▶ **Stated task 1**: Reproduce the portion of the Oracle import thread that starts at the words "Query these tables" and ends after the words "the 1400 tables?", without changing a word.

Need better solution to Import from Oracle

  • I maintain BI that needs to import the data from Oracle every day. I use the import wizard to create package using .Net provider for Oracle. I've over 1400 tables, so I just choose all of them and let the wizard create the package for me, which I'll put it inside the job later on. It takes over 2 hours to create the package. Now the problem Oracle team do the changes in their database all the time, which lead to failure of my package. It happens almost every week or two, then I've to create the package all over again. It's happening almost 2 years. I've tried to ask them notify me their change logs several times, but no luck.

    The logic of my import is I do drop all the tables every day, and package creates tables and imports the data.

    Is there any solution that will work in this case that I'll do it once and works forever. All I want is latest data with structure from Oracle to SQL Server. I don't know any people from Oracle team, all i have is their database name and one user id to access the Database.

  • You could keep a list of tables you want to import.

    You query the metadata tables in Oracle (it should have INFORMATION_SCHEMA.COLUMNS et cetera) to find the table structures.

    Create your destination tables dynamically in SQL Server and import the data using OPENROWSET commands.

    Try to get some parallellism in there, since you have so much tables.

    Need an answer? No, you need a question
    My blog at https://sqlkover.com.
    MCSE Business Intelligence - Microsoft Data Platform MVP

  • I sense long list of code 🙂 I've list of tables that I need. 1400 tables are actually 100 tables with 14 different schema. From every schema I use 40 tables only. But I don't have idea how to get latest tables structures and create tables dynamically, use openrowset and apply parallelism to them. Appreciate if you give a small example for that.

    Other opinions are welcome as well

  • Here's some documentation about the information_schema on Oracle:

    http://docs.oracle.com/cd/E17952_01/refman-5.0-en/information-schema.html

    Query these tables to find out which columns and datatypes a certain table has.

    Construct a CREATE TABLE statement dynamically and execute this on the SQL Server database, but be sure to map the Oracle data types against the correct SQL Server data types.

    Then create dynamically a SELECT query inserting the data from Oracle into your SQL Server table (use a linked server and the OPENROWSET command).

    Need an answer? No, you need a question
    My blog at https://sqlkover.com.
    MCSE Business Intelligence - Microsoft Data Platform MVP

  • Hello,

    Maybe you can work in a deferent way, do you need all the 1400 tables?

    If you need only some of them try to extract only the tables and columns you need.

    You also can copy all the DB with SSIS and manage the data in your environment.

    Have a nice day

    C.Kanfer

  • kanferc (4/2/2013)

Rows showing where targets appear
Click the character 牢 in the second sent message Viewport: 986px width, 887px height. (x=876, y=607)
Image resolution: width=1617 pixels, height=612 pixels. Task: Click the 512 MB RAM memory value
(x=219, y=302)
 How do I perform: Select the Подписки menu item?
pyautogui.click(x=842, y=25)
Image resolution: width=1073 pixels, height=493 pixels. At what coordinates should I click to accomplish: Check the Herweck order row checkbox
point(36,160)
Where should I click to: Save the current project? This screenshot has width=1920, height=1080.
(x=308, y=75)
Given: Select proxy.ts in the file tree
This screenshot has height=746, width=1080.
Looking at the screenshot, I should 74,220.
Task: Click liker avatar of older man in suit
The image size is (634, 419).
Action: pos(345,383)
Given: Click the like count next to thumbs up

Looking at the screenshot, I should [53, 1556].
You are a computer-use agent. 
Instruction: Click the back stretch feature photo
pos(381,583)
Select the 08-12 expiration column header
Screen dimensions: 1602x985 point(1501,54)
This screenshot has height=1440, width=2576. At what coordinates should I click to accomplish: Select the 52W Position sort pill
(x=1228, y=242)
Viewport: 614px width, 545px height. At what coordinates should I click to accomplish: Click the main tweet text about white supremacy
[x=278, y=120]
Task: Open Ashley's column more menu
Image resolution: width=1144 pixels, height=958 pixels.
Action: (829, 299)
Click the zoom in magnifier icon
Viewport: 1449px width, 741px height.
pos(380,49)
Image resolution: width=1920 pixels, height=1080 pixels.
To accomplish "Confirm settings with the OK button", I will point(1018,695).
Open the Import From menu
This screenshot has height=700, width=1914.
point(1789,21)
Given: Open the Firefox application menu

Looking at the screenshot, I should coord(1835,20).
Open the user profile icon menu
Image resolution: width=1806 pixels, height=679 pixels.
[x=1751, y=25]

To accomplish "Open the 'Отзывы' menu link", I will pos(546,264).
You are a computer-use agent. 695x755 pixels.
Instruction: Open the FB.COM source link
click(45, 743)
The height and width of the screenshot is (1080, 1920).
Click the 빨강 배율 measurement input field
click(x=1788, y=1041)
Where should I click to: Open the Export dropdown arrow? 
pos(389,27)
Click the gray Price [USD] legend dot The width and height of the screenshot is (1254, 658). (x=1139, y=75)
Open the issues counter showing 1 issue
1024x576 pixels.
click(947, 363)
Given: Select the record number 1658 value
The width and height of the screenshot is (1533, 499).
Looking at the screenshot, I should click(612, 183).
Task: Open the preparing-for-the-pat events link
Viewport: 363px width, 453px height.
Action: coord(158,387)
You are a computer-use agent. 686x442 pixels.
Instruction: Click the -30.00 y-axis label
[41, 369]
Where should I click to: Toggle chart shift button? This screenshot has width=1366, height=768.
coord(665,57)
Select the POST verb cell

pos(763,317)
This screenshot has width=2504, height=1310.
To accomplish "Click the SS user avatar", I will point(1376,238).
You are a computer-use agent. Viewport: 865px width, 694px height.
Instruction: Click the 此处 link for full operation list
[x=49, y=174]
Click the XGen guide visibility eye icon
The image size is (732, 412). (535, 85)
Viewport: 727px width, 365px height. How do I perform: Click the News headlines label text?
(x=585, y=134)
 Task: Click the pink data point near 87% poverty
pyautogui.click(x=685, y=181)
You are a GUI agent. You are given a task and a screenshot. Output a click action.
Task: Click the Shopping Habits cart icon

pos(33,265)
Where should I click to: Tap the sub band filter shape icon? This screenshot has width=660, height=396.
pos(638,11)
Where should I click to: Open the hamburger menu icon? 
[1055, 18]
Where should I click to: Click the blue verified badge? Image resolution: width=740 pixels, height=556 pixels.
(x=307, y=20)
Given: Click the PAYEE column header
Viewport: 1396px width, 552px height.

▶ **Stated task 2**: In the records, rewrite the lines that start at the line containing "Task: Open Ashley's column more menu" and end after the line containing "click(45, 743)", substituting "Screenshot size" for "Image resolution" and leaving everything else unchanged. Return only those lines.

▶ **Expected output 1**:
Query these tables to find out which columns and datatypes a certain table has.

    Construct a CREATE TABLE statement dynamically and execute this on the SQL Server database, but be sure to map the Oracle data types against the correct SQL Server data types.

    Then create dynamically a SELECT query inserting the data from Oracle into your SQL Server table (use a linked server and the OPENROWSET command).

    Need an answer? No, you need a question
    My blog at https://sqlkover.com.
    MCSE Business Intelligence - Microsoft Data Platform MVP

  • Hello,

    Maybe you can work in a deferent way, do you need all the 1400 tables?

▶ **Expected output 2**:
Task: Open Ashley's column more menu
Screenshot size: width=1144 pixels, height=958 pixels.
Action: (829, 299)
Click the zoom in magnifier icon
Viewport: 1449px width, 741px height.
pos(380,49)
Screenshot size: width=1920 pixels, height=1080 pixels.
To accomplish "Confirm settings with the OK button", I will point(1018,695).
Open the Import From menu
This screenshot has height=700, width=1914.
point(1789,21)
Given: Open the Firefox application menu

Looking at the screenshot, I should coord(1835,20).
Open the user profile icon menu
Screenshot size: width=1806 pixels, height=679 pixels.
[x=1751, y=25]

To accomplish "Open the 'Отзывы' menu link", I will pos(546,264).
You are a computer-use agent. 695x755 pixels.
Instruction: Open the FB.COM source link
click(45, 743)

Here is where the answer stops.